Task brief
Convert the records below into a Markdown table with the columns Row and Line. Number each line in order and skip any blank lines.

Data lines
▬▬▬▬▬▬

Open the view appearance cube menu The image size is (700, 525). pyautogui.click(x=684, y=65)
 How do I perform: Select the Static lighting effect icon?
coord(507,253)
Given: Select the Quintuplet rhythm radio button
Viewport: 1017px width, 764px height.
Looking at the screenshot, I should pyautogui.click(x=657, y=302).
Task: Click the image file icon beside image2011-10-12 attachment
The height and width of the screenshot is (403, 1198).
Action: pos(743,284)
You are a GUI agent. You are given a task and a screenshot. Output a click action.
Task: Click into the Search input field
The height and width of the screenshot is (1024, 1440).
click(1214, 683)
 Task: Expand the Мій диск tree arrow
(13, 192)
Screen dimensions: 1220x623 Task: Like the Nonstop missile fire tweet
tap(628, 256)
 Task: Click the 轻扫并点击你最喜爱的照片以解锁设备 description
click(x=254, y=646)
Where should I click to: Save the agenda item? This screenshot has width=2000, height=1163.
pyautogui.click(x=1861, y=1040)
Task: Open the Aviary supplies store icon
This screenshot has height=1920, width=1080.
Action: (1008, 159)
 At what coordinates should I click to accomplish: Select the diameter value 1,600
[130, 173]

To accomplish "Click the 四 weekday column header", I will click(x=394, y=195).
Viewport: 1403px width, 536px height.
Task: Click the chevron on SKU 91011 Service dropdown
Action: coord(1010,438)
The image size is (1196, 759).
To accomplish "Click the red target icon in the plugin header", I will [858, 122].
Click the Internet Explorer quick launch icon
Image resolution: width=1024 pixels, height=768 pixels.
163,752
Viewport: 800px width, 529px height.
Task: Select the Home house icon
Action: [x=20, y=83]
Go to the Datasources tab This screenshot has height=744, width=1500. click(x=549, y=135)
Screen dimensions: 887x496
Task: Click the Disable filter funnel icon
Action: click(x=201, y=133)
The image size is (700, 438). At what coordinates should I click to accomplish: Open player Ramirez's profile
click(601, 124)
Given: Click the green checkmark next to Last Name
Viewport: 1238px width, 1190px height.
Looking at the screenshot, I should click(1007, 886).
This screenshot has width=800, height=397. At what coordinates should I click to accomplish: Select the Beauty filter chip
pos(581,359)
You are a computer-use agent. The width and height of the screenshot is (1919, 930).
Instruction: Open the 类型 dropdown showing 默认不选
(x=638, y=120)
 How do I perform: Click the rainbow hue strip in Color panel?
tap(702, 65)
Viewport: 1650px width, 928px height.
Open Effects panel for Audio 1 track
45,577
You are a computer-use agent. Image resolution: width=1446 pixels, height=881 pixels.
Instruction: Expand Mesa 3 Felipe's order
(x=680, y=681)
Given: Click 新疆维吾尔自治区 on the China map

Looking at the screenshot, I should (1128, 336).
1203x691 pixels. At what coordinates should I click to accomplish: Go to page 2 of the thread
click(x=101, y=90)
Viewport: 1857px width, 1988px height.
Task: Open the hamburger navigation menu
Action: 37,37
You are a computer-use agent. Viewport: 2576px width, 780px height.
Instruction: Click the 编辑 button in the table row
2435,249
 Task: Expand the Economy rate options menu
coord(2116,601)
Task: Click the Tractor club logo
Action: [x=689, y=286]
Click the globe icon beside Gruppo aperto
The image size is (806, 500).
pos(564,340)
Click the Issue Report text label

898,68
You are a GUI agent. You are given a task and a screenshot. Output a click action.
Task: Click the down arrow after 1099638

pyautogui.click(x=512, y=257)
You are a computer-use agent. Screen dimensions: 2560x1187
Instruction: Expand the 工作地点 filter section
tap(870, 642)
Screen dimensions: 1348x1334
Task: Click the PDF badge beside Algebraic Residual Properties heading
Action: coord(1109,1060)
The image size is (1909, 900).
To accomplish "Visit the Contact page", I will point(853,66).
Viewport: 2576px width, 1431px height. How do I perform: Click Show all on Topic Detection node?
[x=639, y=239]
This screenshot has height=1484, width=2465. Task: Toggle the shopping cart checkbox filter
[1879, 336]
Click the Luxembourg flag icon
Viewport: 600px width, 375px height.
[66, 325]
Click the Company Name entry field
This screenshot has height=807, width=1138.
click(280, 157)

▬▬▬▬▬▬

Exercise output
| Row | Line |
|---|---|
| 1 | Open the view appearance cube menu The image size is (700, 525). pyautogui.click(x=684, y=65) |
| 2 |  How do I perform: Select the Static lighting effect icon? |
| 3 | coord(507,253) |
| 4 | Given: Select the Quintuplet rhythm radio button |
| 5 | Viewport: 1017px width, 764px height. |
| 6 | Looking at the screenshot, I should pyautogui.click(x=657, y=302). |
| 7 | Task: Click the image file icon beside image2011-10-12 attachment |
| 8 | The height and width of the screenshot is (403, 1198). |
| 9 | Action: pos(743,284) |
| 10 | You are a GUI agent. You are given a task and a screenshot. Output a click action. |
| 11 | Task: Click into the Search input field |
| 12 | The height and width of the screenshot is (1024, 1440). |
| 13 | click(1214, 683) |
| 14 |  Task: Expand the Мій диск tree arrow |
| 15 | (13, 192) |
| 16 | Screen dimensions: 1220x623 Task: Like the Nonstop missile fire tweet |
| 17 | tap(628, 256) |
| 18 |  Task: Click the 轻扫并点击你最喜爱的照片以解锁设备 description |
| 19 | click(x=254, y=646) |
| 20 | Where should I click to: Save the agenda item? This screenshot has width=2000, height=1163. |
| 21 | pyautogui.click(x=1861, y=1040) |
| 22 | Task: Open the Aviary supplies store icon |
| 23 | This screenshot has height=1920, width=1080. |
| 24 | Action: (1008, 159) |
| 25 |  At what coordinates should I click to accomplish: Select the diameter value 1,600 |
| 26 | [130, 173] |
| 27 | To accomplish "Click the 四 weekday column header", I will click(x=394, y=195). |
| 28 | Viewport: 1403px width, 536px height. |
| 29 | Task: Click the chevron on SKU 91011 Service dropdown |
| 30 | Action: coord(1010,438) |
| 31 | The image size is (1196, 759). |
| 32 | To accomplish "Click the red target icon in the plugin header", I will [858, 122]. |
| 33 | Click the Internet Explorer quick launch icon |
| 34 | Image resolution: width=1024 pixels, height=768 pixels. |
| 35 | 163,752 |
| 36 | Viewport: 800px width, 529px height. |
| 37 | Task: Select the Home house icon |
| 38 | Action: [x=20, y=83] |
| 39 | Go to the Datasources tab This screenshot has height=744, width=1500. click(x=549, y=135) |
| 40 | Screen dimensions: 887x496 |
| 41 | Task: Click the Disable filter funnel icon |
| 42 | Action: click(x=201, y=133) |
| 43 | The image size is (700, 438). At what coordinates should I click to accomplish: Open player Ramirez's profile |
| 44 | click(601, 124) |
| 45 | Given: Click the green checkmark next to Last Name |
| 46 | Viewport: 1238px width, 1190px height. |
| 47 | Looking at the screenshot, I should click(1007, 886). |
| 48 | This screenshot has width=800, height=397. At what coordinates should I click to accomplish: Select the Beauty filter chip |
| 49 | pos(581,359) |
| 50 | You are a computer-use agent. The width and height of the screenshot is (1919, 930). |
| 51 | Instruction: Open the 类型 dropdown showing 默认不选 |
| 52 | (x=638, y=120) |
| 53 |  How do I perform: Click the rainbow hue strip in Color panel? |
| 54 | tap(702, 65) |
| 55 | Viewport: 1650px width, 928px height. |
| 56 | Open Effects panel for Audio 1 track |
| 57 | 45,577 |
| 58 | You are a computer-use agent. Image resolution: width=1446 pixels, height=881 pixels. |
| 59 | Instruction: Expand Mesa 3 Felipe's order |
| 60 | (x=680, y=681) |
| 61 | Given: Click 新疆维吾尔自治区 on the China map |
| 62 | Looking at the screenshot, I should (1128, 336). |
| 63 | 1203x691 pixels. At what coordinates should I click to accomplish: Go to page 2 of the thread |
| 64 | click(x=101, y=90) |
| 65 | Viewport: 1857px width, 1988px height. |
| 66 | Task: Open the hamburger navigation menu |
| 67 | Action: 37,37 |
| 68 | You are a computer-use agent. Viewport: 2576px width, 780px height. |
| 69 | Instruction: Click the 编辑 button in the table row |
| 70 | 2435,249 |
| 71 |  Task: Expand the Economy rate options menu |
| 72 | coord(2116,601) |
| 73 | Task: Click the Tractor club logo |
| 74 | Action: [x=689, y=286] |
| 75 | Click the globe icon beside Gruppo aperto |
| 76 | The image size is (806, 500). |
| 77 | pos(564,340) |
| 78 | Click the Issue Report text label |
| 79 | 898,68 |
| 80 | You are a GUI agent. You are given a task and a screenshot. Output a click action. |
| 81 | Task: Click the down arrow after 1099638 |
| 82 | pyautogui.click(x=512, y=257) |
| 83 | You are a computer-use agent. Screen dimensions: 2560x1187 |
| 84 | Instruction: Expand the 工作地点 filter section |
| 85 | tap(870, 642) |
| 86 | Screen dimensions: 1348x1334 |
| 87 | Task: Click the PDF badge beside Algebraic Residual Properties heading |
| 88 | Action: coord(1109,1060) |
| 89 | The image size is (1909, 900). |
| 90 | To accomplish "Visit the Contact page", I will point(853,66). |
| 91 | Viewport: 2576px width, 1431px height. How do I perform: Click Show all on Topic Detection node? |
| 92 | [x=639, y=239] |
| 93 | This screenshot has height=1484, width=2465. Task: Toggle the shopping cart checkbox filter |
| 94 | [1879, 336] |
| 95 | Click the Luxembourg flag icon |
| 96 | Viewport: 600px width, 375px height. |
| 97 | [66, 325] |
| 98 | Click the Company Name entry field |
| 99 | This screenshot has height=807, width=1138. |
| 100 | click(280, 157) |